» TASK
Could you report every line from the entries that includes the word "agent"?

» DATA EXCERPTS

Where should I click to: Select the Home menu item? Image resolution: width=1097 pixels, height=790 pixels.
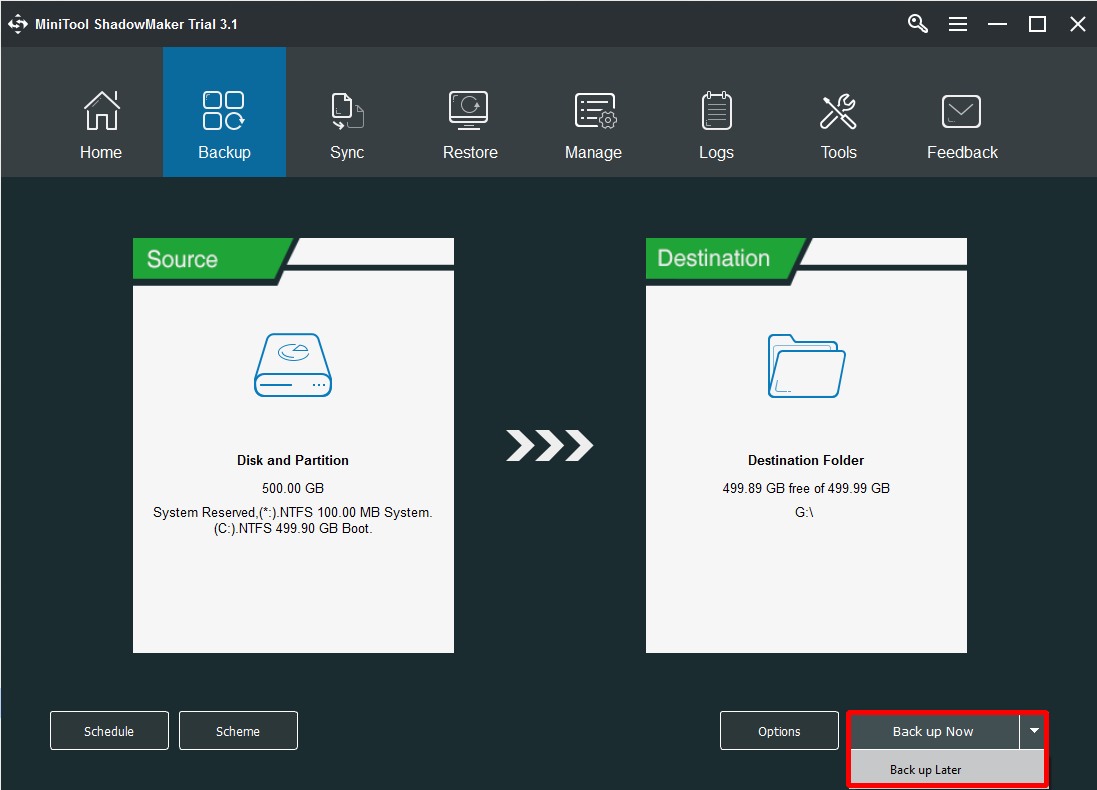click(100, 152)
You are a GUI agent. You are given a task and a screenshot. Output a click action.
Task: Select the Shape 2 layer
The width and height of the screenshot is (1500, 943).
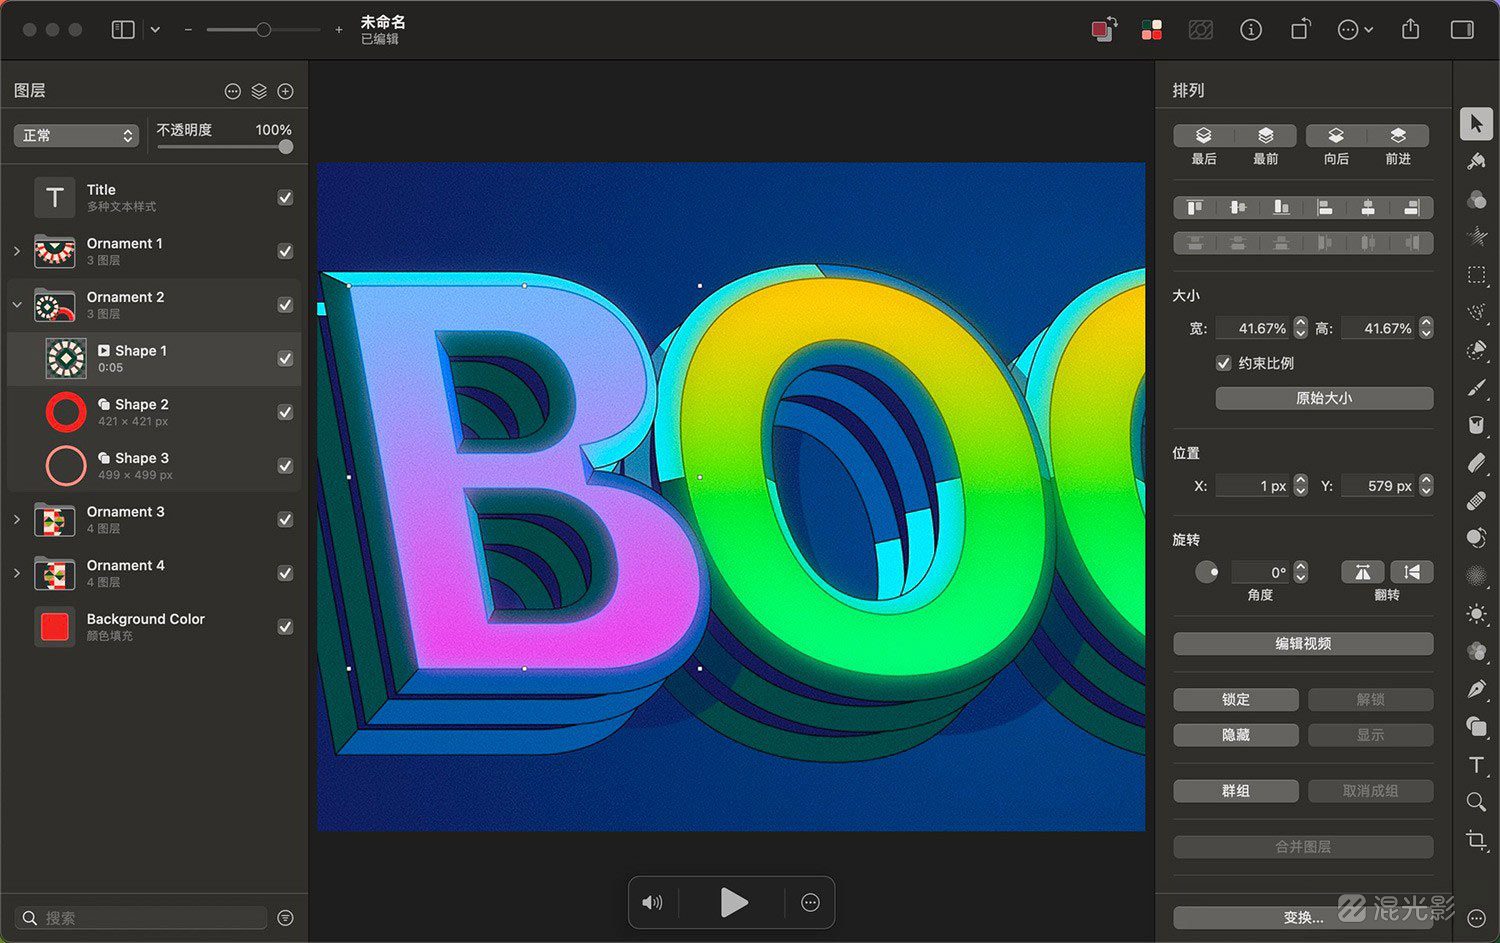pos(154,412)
---
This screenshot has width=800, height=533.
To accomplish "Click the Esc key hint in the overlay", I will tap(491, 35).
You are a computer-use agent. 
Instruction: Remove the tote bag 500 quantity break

» REPLY TO THE TASK
You are a GUI agent. You are given a task and a screenshot. Output a click action.
You are a computer-use agent. 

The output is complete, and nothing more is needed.